An Artificial Intelligence System to Predict Quality of Service in Banking Organizations

1NOVA IMS, Universidade Nova de Lisboa, Rua de Campolide, 1070-312 Lisboa, Portugal
2DISCo, Università degli Studi di Milano-Bicocca, Viale Sarca 336, 20126 Milan, Italy
3Faculty of Economics, University of Ljubljana, Kardeljeva Ploscad 17, 1000 Ljubljana, Slovenia

Received 1 December 2015; Accepted 26 April 2016

Academic Editor: Saeid Sanei

Copyright © 2016 Mauro Castelli et al. This is an open access article distributed under the Creative Commons Attribution License, which permits unrestricted use, distribution, and reproduction in any medium, provided the original work is properly cited.
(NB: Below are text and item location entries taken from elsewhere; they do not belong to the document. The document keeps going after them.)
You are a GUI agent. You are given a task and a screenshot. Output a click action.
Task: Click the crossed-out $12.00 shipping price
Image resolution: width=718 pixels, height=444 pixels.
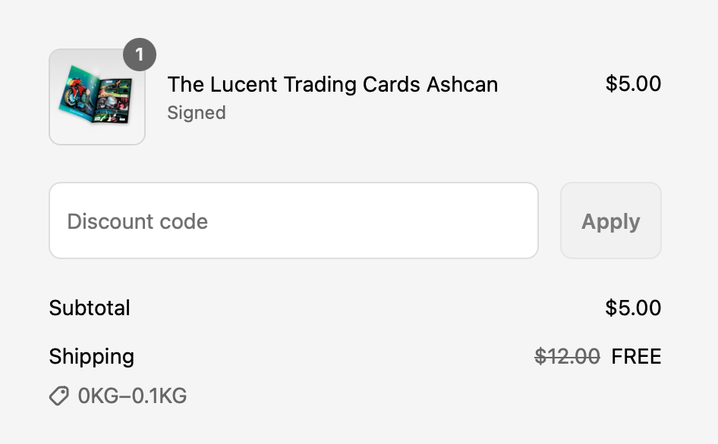point(567,356)
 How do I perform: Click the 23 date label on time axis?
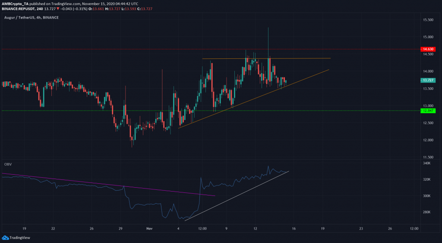coord(361,228)
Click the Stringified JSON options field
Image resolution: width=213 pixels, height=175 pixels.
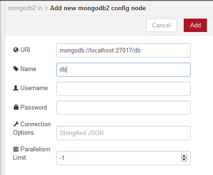(x=123, y=133)
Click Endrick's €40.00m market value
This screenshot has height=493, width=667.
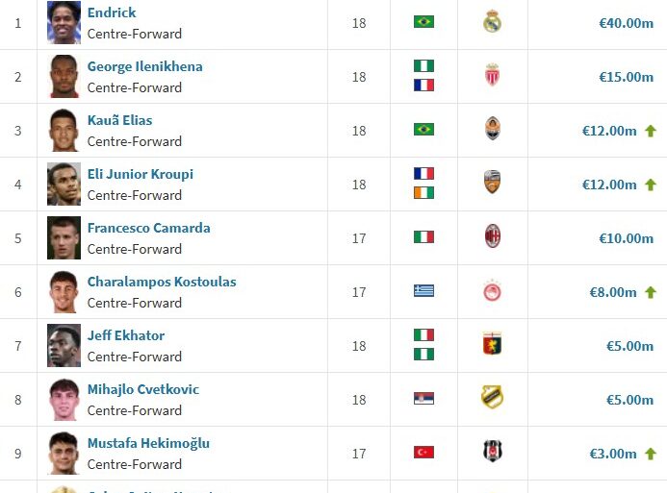[626, 23]
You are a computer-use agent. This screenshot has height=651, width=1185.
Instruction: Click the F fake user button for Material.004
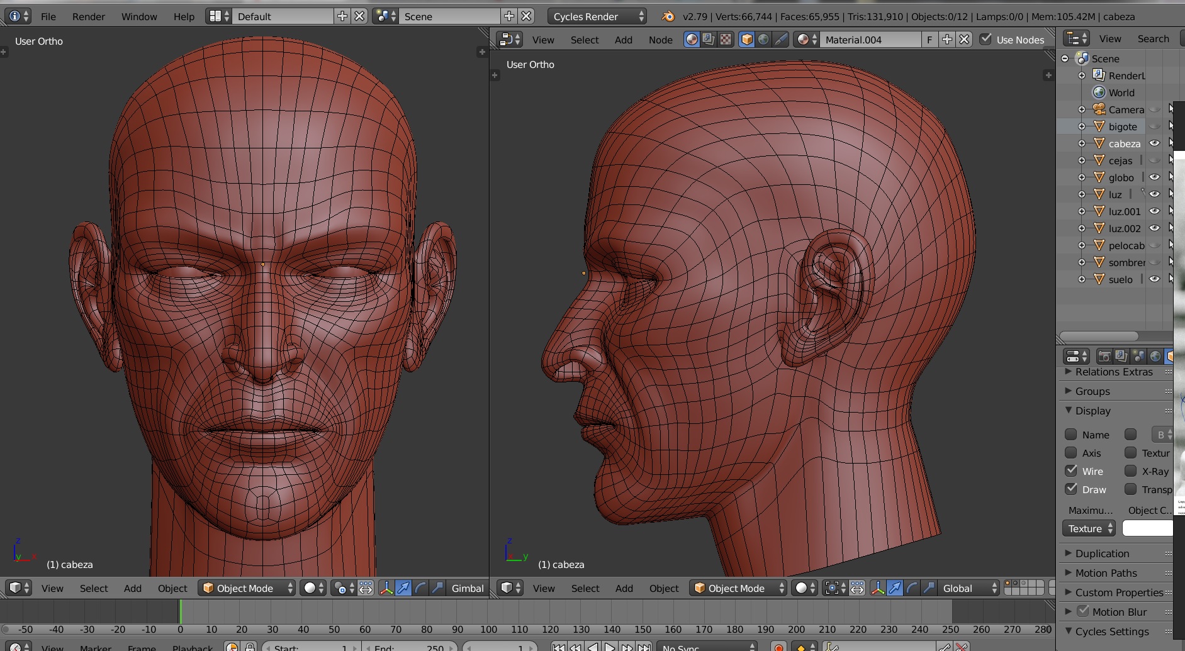point(929,40)
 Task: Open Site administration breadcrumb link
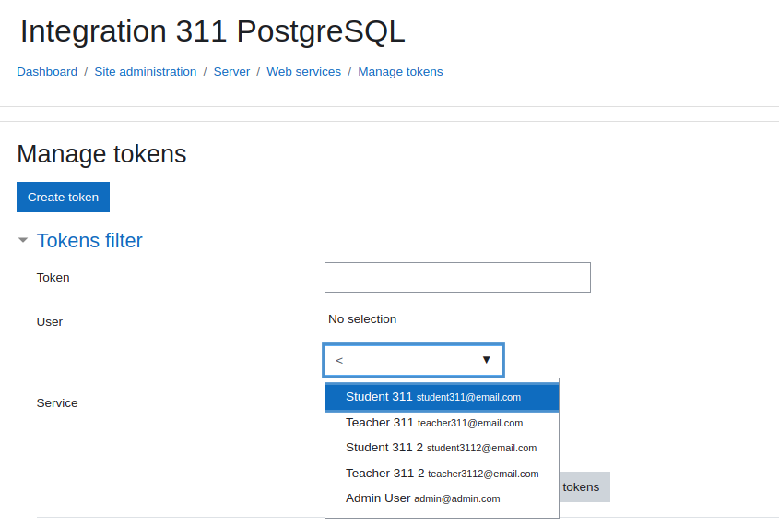(x=146, y=72)
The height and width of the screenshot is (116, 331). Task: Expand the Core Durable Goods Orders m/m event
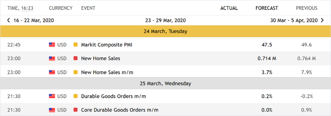(165, 110)
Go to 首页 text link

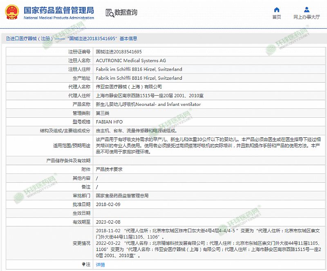point(277,17)
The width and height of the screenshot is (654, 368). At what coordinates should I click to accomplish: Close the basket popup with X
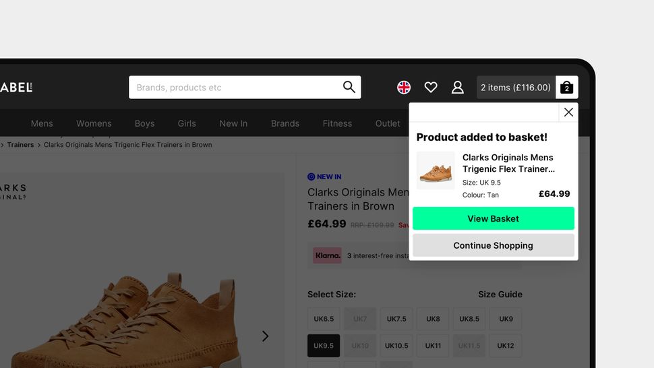click(x=568, y=112)
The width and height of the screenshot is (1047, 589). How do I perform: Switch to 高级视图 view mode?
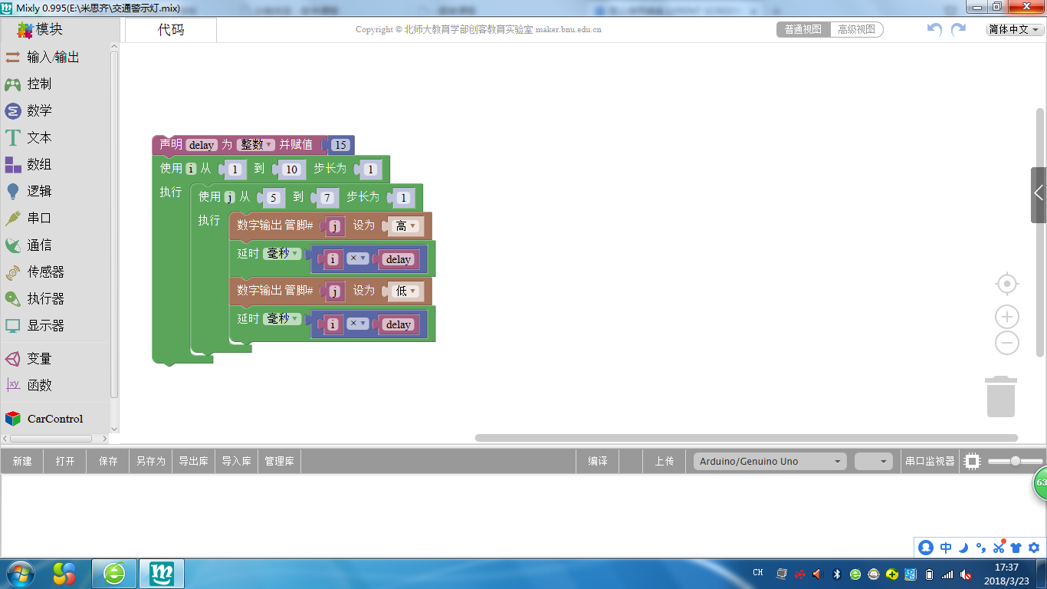tap(856, 29)
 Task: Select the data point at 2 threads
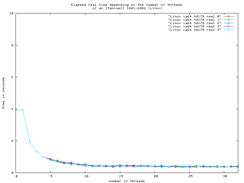30,141
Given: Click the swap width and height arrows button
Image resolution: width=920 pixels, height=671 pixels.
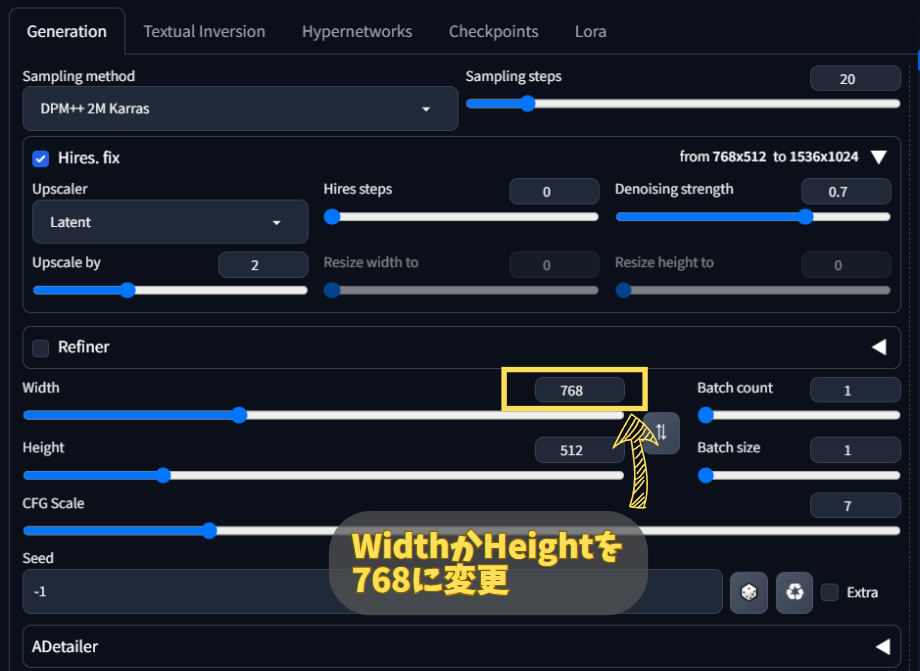Looking at the screenshot, I should 661,433.
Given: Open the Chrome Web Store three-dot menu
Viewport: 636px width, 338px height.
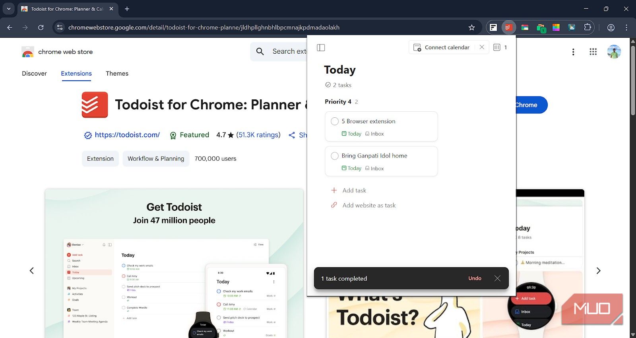Looking at the screenshot, I should pos(573,52).
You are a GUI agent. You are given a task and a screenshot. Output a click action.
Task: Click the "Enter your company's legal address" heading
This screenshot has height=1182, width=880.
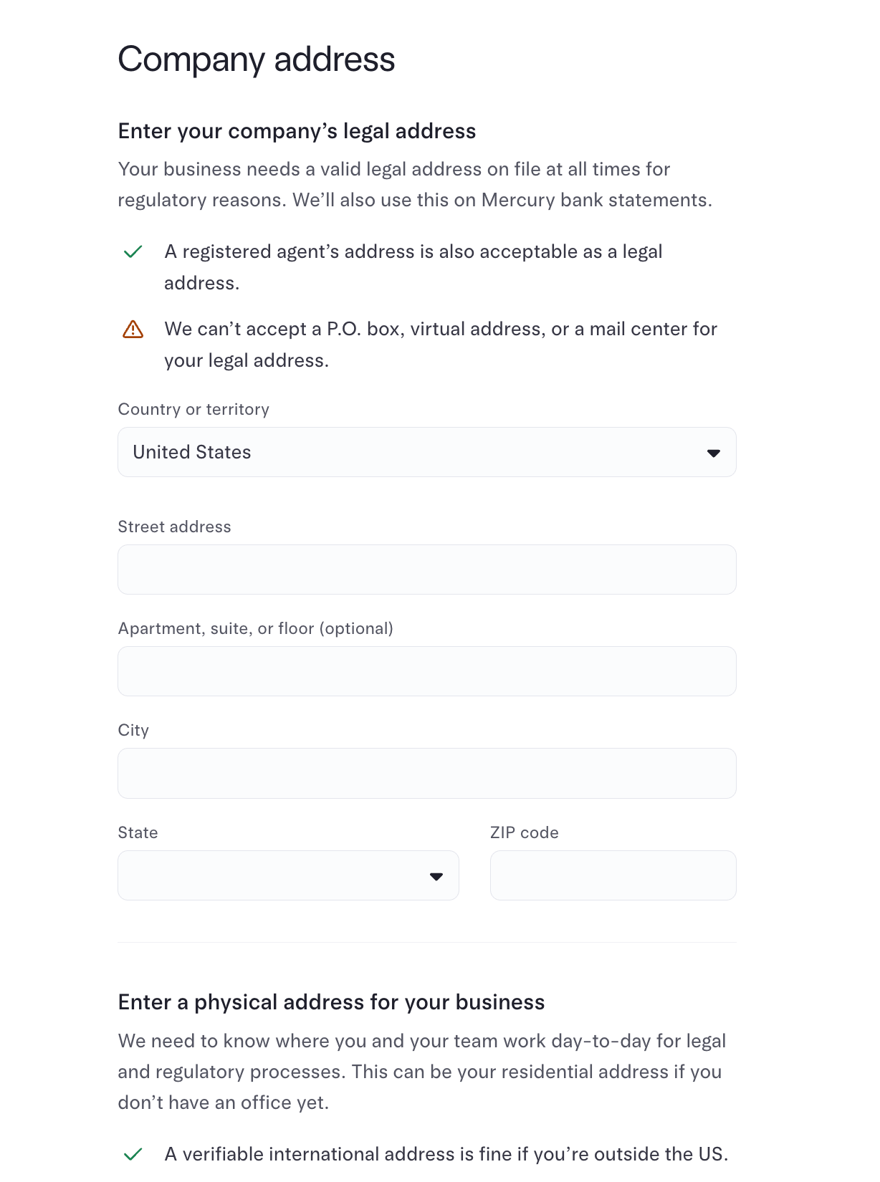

Quality of service, that is, the waiting time that customers must endure in order to receive a service, is a critical performance aspect in private and public service organizations. Providing good service quality is particularly important in highly competitive sectors where similar services exist. In this paper, focusing on banking sector, we propose an artificial intelligence system for building a model for the prediction of service quality. While the traditional approach used for building analytical models relies on theories and assumptions about the problem at hand, we propose a novel approach for learning models from actual data. Thus, the proposed approach is not biased by the knowledge that experts may have about the problem, but it is completely based on the available data. The system is based on a recently defined variant of genetic programming that allows practitioners to include the concept of semantics in the search process. This will have beneficial effects on the search process and will produce analytical models that are based only on the data and not on domain-dependent knowledge.